The recent collapse of three regional US banks (Silicon Valley Bank, Silvergate Bank Signature bank), which did not comply with enhanced prudential standards and associated supervisory rigour (stress testing, liquidity and interest rate risk management for example) following legislation put forward in 2018, reminds us that medium sized banks can be systemic. Crisis events also shows the importance of resolution strategies that rapidly reassure depositors and minimize disruption.
The session will draw lessons from the collapse of the US regional banks and the takeover of Credit Suisse by UBS for the EU crisis management framework.
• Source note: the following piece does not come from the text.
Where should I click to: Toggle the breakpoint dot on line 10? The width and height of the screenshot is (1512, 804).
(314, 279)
Then the panel will focus on how to address the funding gap in resolution notably for small and medium sized banks whether or not they are under the remit of the SSM and SRB.
Points of discussion
- What lessons can be drawn from the collapse of the US regional banks and the takeover of Credit Suisse by UBS for the EU’s crisis management framework?
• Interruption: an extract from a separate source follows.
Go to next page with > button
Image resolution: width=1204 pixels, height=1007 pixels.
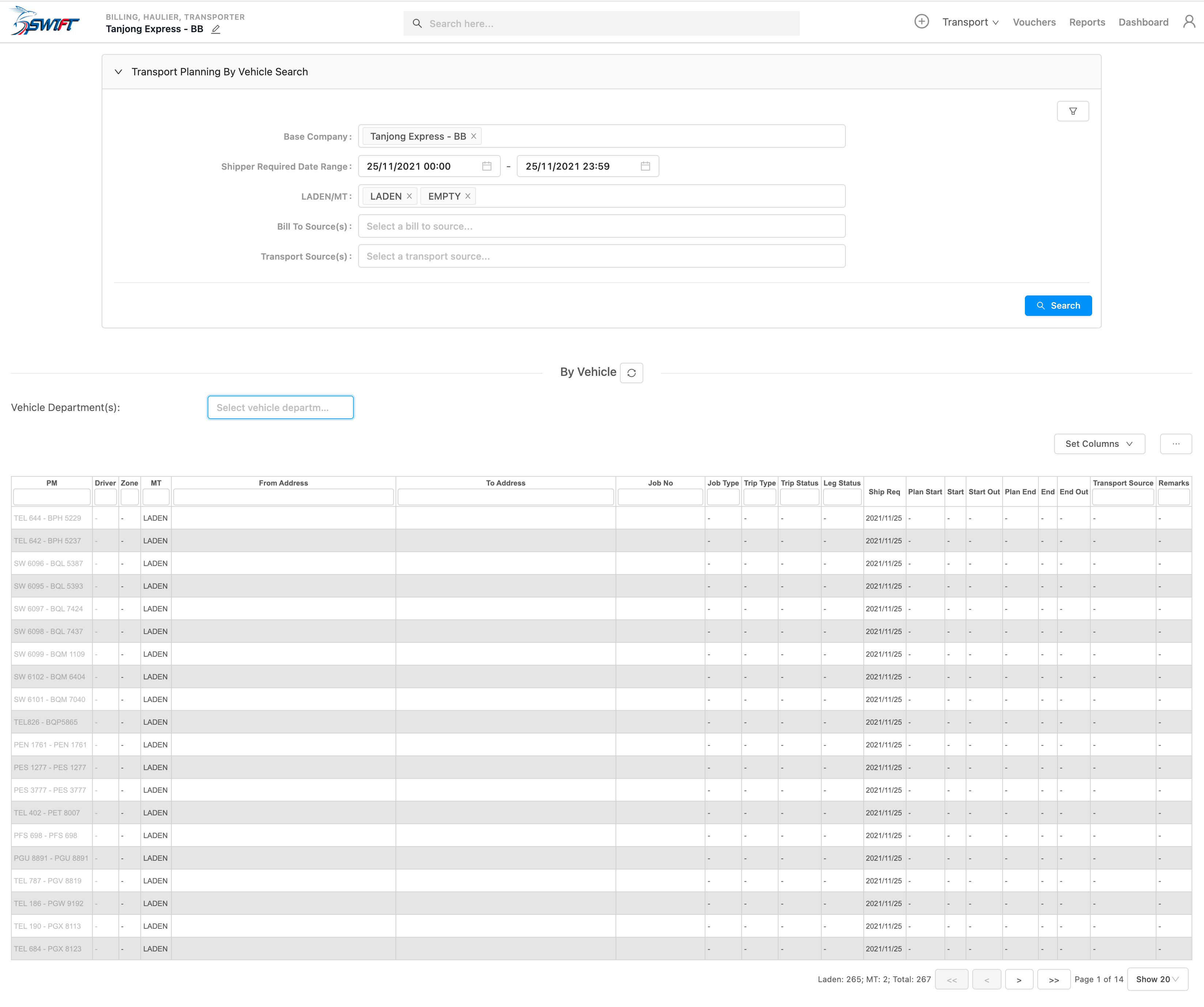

- What are the main regulatory and supervisory priorities to improve the EU resolution framework for medium sized banks?
How to ensure in particular that a common definition of the Public Interest Assessment (PIA) is applied uniformly in all EU countries and notably for medium-sized banks which are not under the remit of the SRB? What should be the appropriate level of MRELs for medium-sized banks with positive PIA to support the implementation of their resolution strategy? How to address the funding gap in resolution of medium sized banks? What role for Deposit Guarantee Schemes? What are the expected benefits and the drawbacks of reviewing the deposits or the DGS positioning in creditor hierarchies and/or of establishing a general depositor preference rule? What do you think of the Commission’s legislative proposal on these issues?